• BRIEF
Only the lines from the one with "Screen dimensions: 896x1333" through the last line of the material below belong in the answer, copied exactly and without pictures.
-=-=-=-=-
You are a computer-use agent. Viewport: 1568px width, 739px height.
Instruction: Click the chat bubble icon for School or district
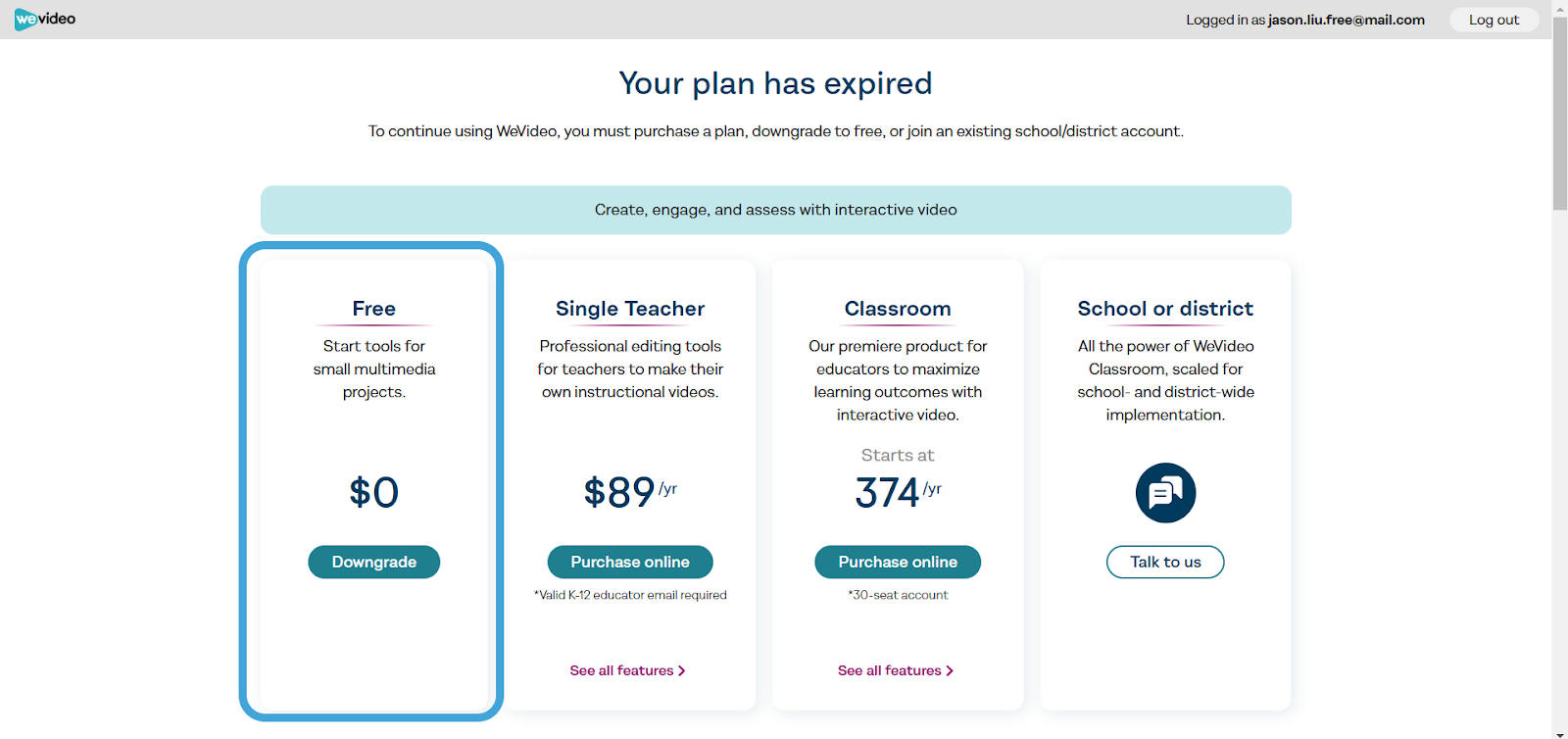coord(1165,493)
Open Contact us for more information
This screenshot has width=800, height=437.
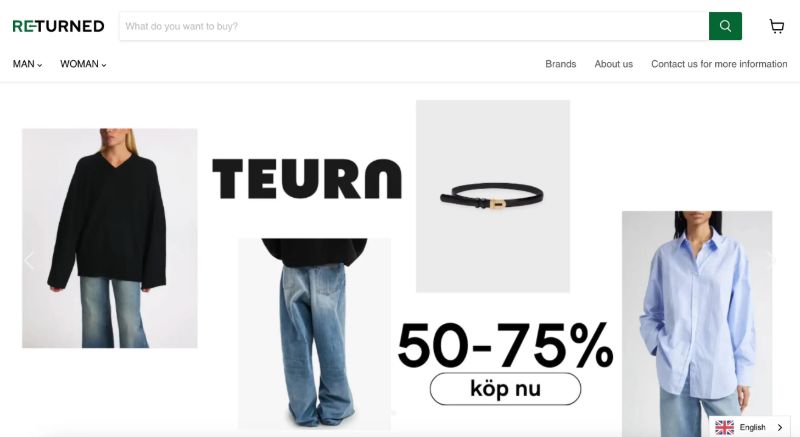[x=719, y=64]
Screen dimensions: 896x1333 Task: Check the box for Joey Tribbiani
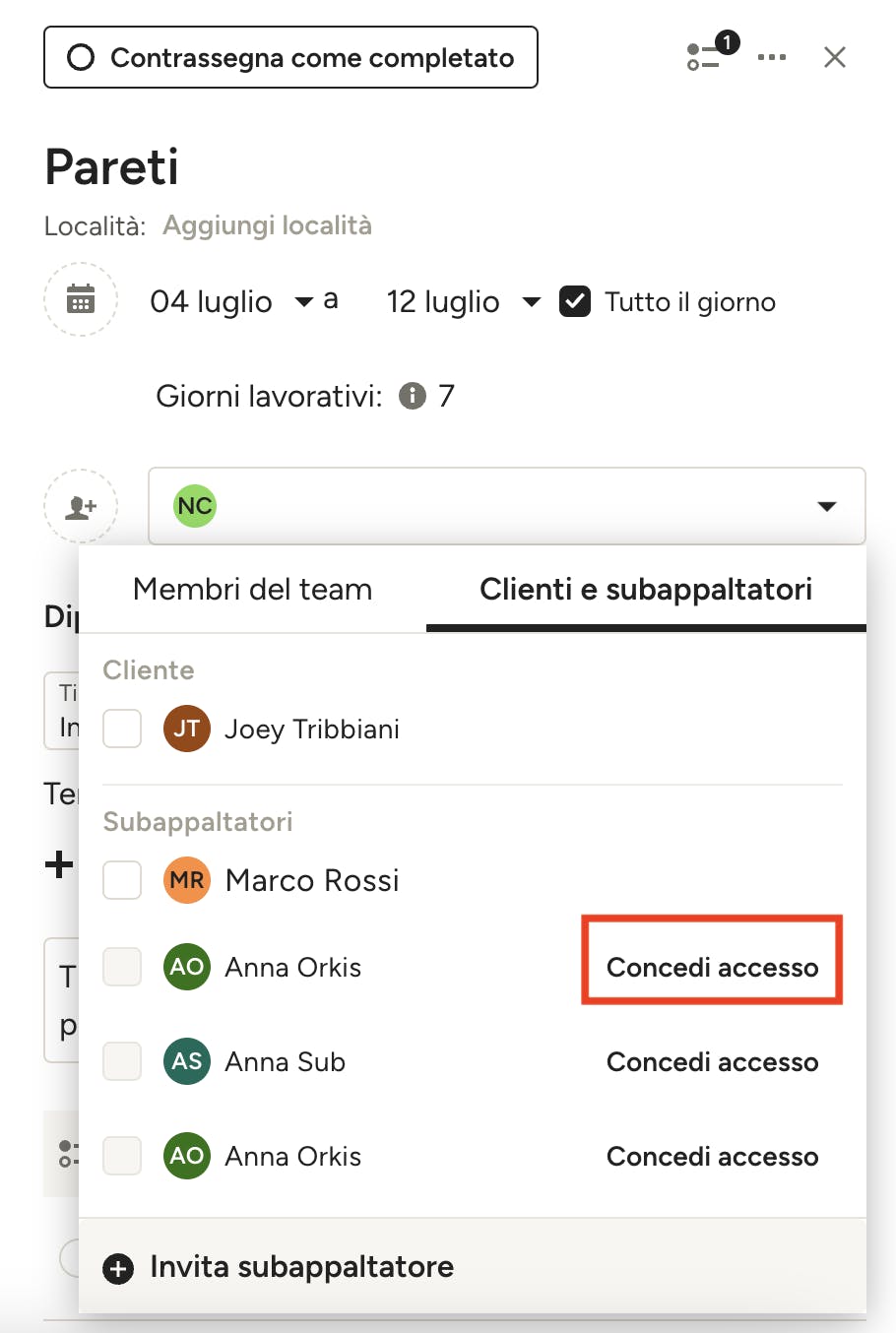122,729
-=-=-=-=-
• RESULT BELOW
Screen dimensions: 896x1333 Task: Check the box for Joey Tribbiani
122,729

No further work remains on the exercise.